Кажется, она готова расплакаться.
– Нет, – говорит она.
Она просит дать ей списать мой доклад, который я буду делать по заданному стихотворению, чтобы она прочитала его на своем семинаре на ту же тему.
– Ага, ну конечно, – говорю я.
– Значит, дашь? – говорит она.
– Нет. Это была ирония. С какой вдруг стати? – говорю я.
– Прошлой ночью, – говорит она, – я глаз не сомкнула. Хотела даже пойти и сигануть с моста в Фарре. Тогда не придется страдать всей этой чепухой.
– Угу, – говорю я. – Но давай отвлечемся от твоего надвигающегося нервного срыва.
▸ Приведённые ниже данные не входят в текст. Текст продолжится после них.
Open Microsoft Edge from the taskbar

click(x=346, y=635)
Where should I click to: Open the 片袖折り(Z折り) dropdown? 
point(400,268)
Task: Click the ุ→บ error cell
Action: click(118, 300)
Если я дам тебе списать, а потом зачитаю тот же доклад на своем семинаре, который состоится на следующий день после твоего, все решат, что это я списала у тебя.
– Я постоянно думаю о том, чтобы выброситься из окна своей комнаты, – говорит она. – Постоянно представляю себе, как лечу вниз.
– Ты живешь на первом этаже, – говорю я.
– Все равно высоко падать, – говорит она.
Я смеюсь. Она тоже смеется, но от этого еще больше кажется, что она вот-вот разрыдается.
– Ненавижу поэзию, – говорит она.
– Зачем же ты тогда пошла на английское отделение? – говорю я.
Она пожимает плечами.
– Думала, будет легко, – говорит она.
– Все зависит от тебя самой, – говорю я.
– Нет. Бесполезно, – говорит она.
– Да и стихотворение не бог весть какое, – говорю я. – Это же стихотворение Э. Э. Каммингса. Написать что-нибудь о стихотворении Э. Э. Каммингса проще простого. Кто угодно может сказать про э. э. каммингса практически что угодно, и, скорее всего, это окажется немножко правдой.
– А я не могу! – говорит она. – Я прочитала его пятьдесят раз и не поняла, на хер, вот ни настолечко, на хер, что это все, на хер, вообще, на хер, значит, на хер!
И тут она в плач.
Я нахожу ярко-фиолетовый листок с распечаткой стихотворения среди разбросанного по полу хлама. Подхожу и сажусь рядом с ней на кровать.
– Ладно, – говорю я. – Подвинься, на хер. Погнали, на хер.
– Не издевайся, – говорит она.
– Я никогда не издеваюсь над незнакомыми людьми, – говорю я.
Я кладу лист бумаги со стихотворением между нами на кровать.
начать, помедлить; замереть
(в сомненье на коленях:
пока не рухнет небосвод)
Р с Т потом доверься
что может быть приятнее
(большой и хмурый день
длиною в жизнь, не менее)
разве добавить Е?
и впредь его задета гордость
(ведь я – это и ты)
и все ну просто здорово
как раз подходит М
затем(задача решена
почти)украсим четкой все
помпезной и серьезной С;
пока не рухнет небосвод
вот идеал, сейчас и здесь
– но глянь: не солнце ль? да!
и(занырнув в восторге ввысь)
лишь брызги нашего труда
– Видишь? – говорит она. – Тут же все не значит ничего. Ненавижу!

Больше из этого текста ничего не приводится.